Komendant Placówki Straży Granicznej w Opolu zobowiązał cudzoziemca do powrotu i zakazał ponownego wjazdu na terytorium Rzeczypospolitej Polskiej i innych państw obszaru Schengen na okres jednego roku. Cudzoziemiec złożył oświadczenie o zrzeczeniu się prawa do wniesienia odwołania od wydanej w tej sprawie decyzji. Pełnomocnik cudzoziemca złożył jednak odwołanie.

Szef Urzędu do Spraw Cudzoziemców stwierdził niedopuszczalność wniesionego odwołania z uwagi na uprzednie zrzeczenie się przez cudzoziemca prawa do wniesienia odwołania, wskutek czego decyzja wydana przez organ pierwszej instancji stała się ostateczna i prawomocna. Nie zakończyło to sporu, ponieważ pełnomocnik cudzoziemca postanowił wnieść skargę.

 

Skarga została oddalona

Sprawą zajął się Wojewódzki Sąd Administracyjny w Warszawie, który uznał, że cudzoziemiec złożył oświadczenie o zrzeczeniu się prawa do wniesienia odwołania w sposób skuteczny. Tym samym decyzja Komendanta Placówki Straży Granicznej w Opolu w przedmiocie zobowiązania cudzoziemca do powrotu i zakazu ponownego wjazdu stała się ostateczna i prawomocna. Powyższe uzasadniało wydanie przez Szefa Urzędu postanowienia stwierdzającego niedopuszczalność wniesionego odwołania. Sąd nie uznał argumentu, że cudzoziemiec nieświadomie zrzekł się prawa do wniesienia odwołania, ponieważ pouczenie zostało przetłumaczone na język rosyjski. Mając powyższe na uwadze, WSA oddalił skargę. Pełnomocnik cudzoziemca postanowił jednak wnieść skargę kasacyjną. W piśmie wskazał, że cudzoziemiec został pouczony o zrzeczeniu się prawa do wniesienia odwołania w języku rosyjskim, którym nie posługuje się biegle, co skutkowało nieświadomym dokonaniem tej czynności.

Czytaj także: ZUS: Rośnie liczba cudzoziemców w ubezpieczeniach społecznych >>>

Pouczenie tylko w języku zrozumiałym dla cudzoziemca

Naczelny Sąd Administracyjny wskazał, że zgodnie z art. 7 ust. 1 lit. d ustawy o cudzoziemcach, organ prowadzący postępowanie w sprawie zobowiązania cudzoziemca do powrotu, poucza cudzoziemca pisemnie w języku dla niego zrozumiałym o zasadach i trybie postępowania oraz o przysługujących mu prawach i ciążących na nim obowiązkach.

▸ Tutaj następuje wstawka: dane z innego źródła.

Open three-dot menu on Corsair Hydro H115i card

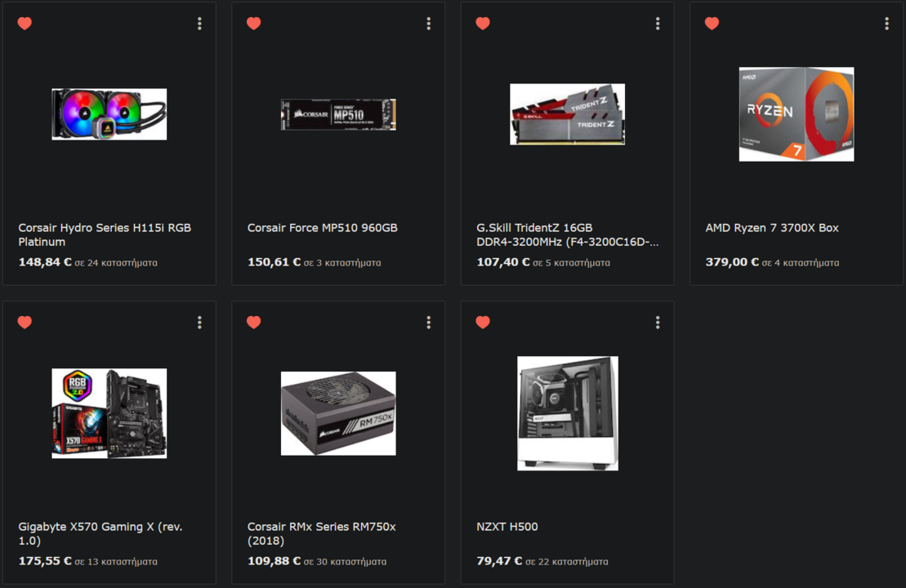tap(199, 23)
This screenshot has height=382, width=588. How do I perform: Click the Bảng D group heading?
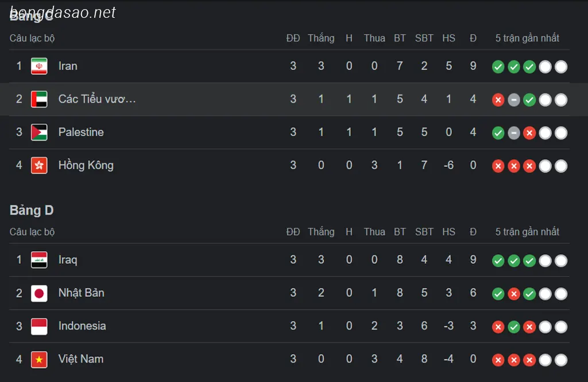pos(32,211)
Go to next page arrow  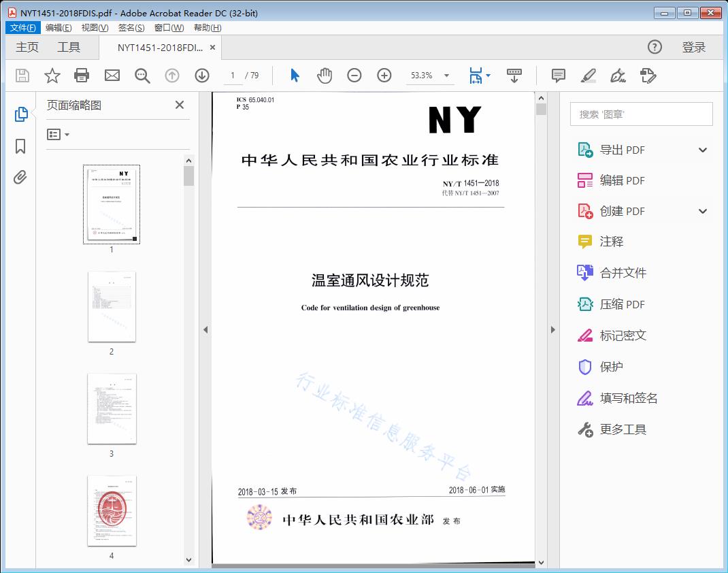pos(202,76)
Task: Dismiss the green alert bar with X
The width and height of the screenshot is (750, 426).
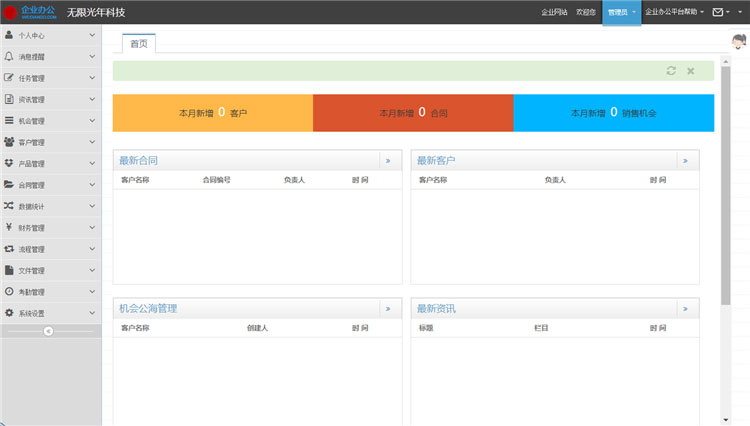Action: coord(690,71)
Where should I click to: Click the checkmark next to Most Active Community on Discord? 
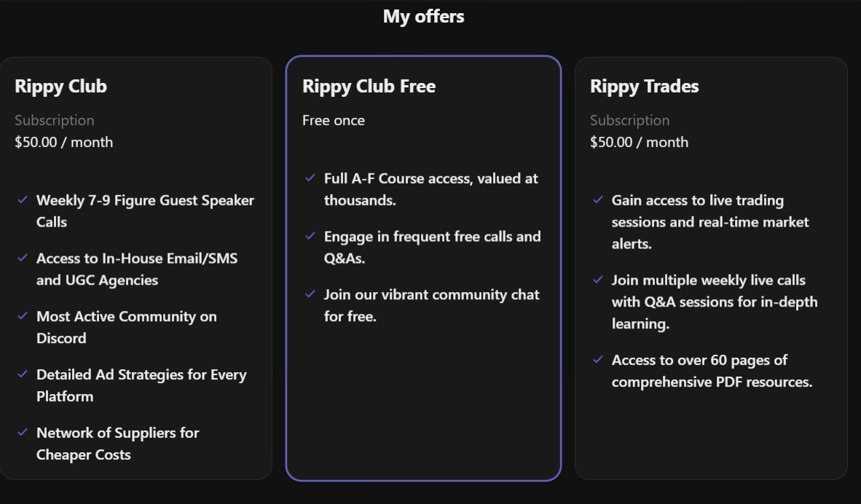[23, 316]
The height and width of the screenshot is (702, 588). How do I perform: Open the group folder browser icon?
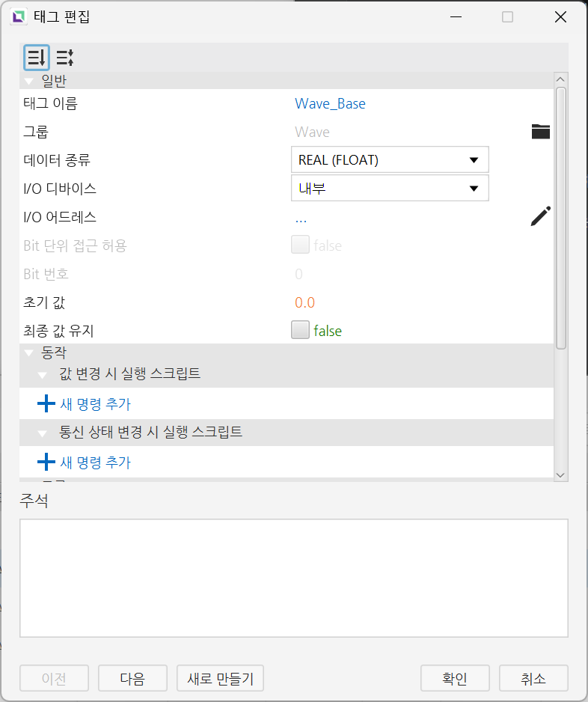[x=541, y=132]
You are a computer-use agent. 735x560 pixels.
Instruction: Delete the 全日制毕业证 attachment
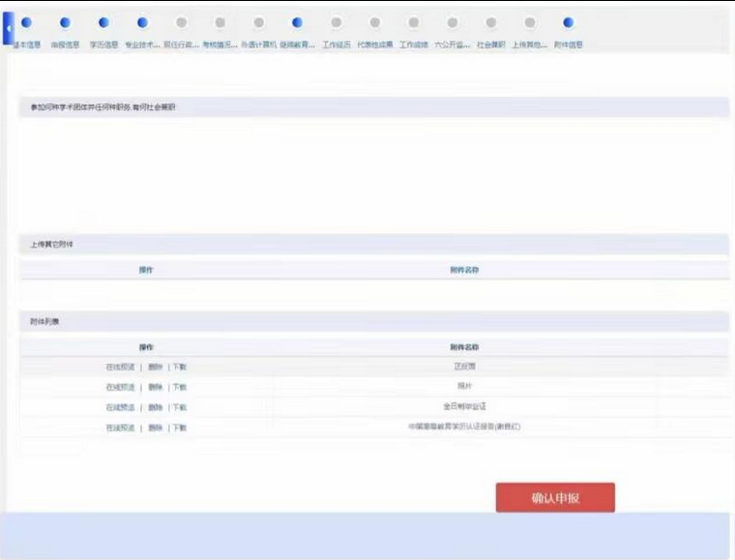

Przepis ten ma charakter lex specialis względem art. 9 kpa, który statuuje obowiązek organu należytego i wyczerpującego informowania stron o okolicznościach faktycznych i prawnych, które mogą mieć wpływ na ustalenie ich praw i obowiązków będących przedmiotem postępowania administracyjnego.

 


Kluczowa zrozumiałość języka, a nie pochodzenie cudzoziemca

NSA wskazał, że za język zrozumiały należy uznać język, który cudzoziemiec wskaże jako taki. Oznacza to, że decydujące znaczenie ma zrozumiałość języka, a nie jego związek z pochodzeniem cudzoziemca. Z akt sprawy jednoznacznie wynikało, że podczas przesłuchania cudzoziemiec zeznał do protokołu, że "nie włada językiem polskim i żąda obecności tłumacza języka rosyjskiego". Oznacza to, że nie wskazał on tłumacza języka urzędowego kraju swojego pochodzenia. Ponadto jego deklaracja uzasadniała przyjęcie przez organ, że język rosyjski jest dla niego językiem zrozumiałym. Sąd podkreślił, że cudzoziemiec sam wybrał język rosyjski, a organ zapewnił udział tłumacza tego języka we wszystkich czynnościach postępowania. Natomiast w dniu wydania i doręczenia decyzji organu pierwszej instancji, cudzoziemiec został trzykrotnie pouczony w języku rosyjskim o skutkach zrzeczenia się prawa do wniesienia odwołania. Tym samym cudzoziemiec został pouczony w języku dla niego zrozumiałym, który sam jako taki wskazał. W świetle powyższego, NSA oddalił skargę kasacyjną.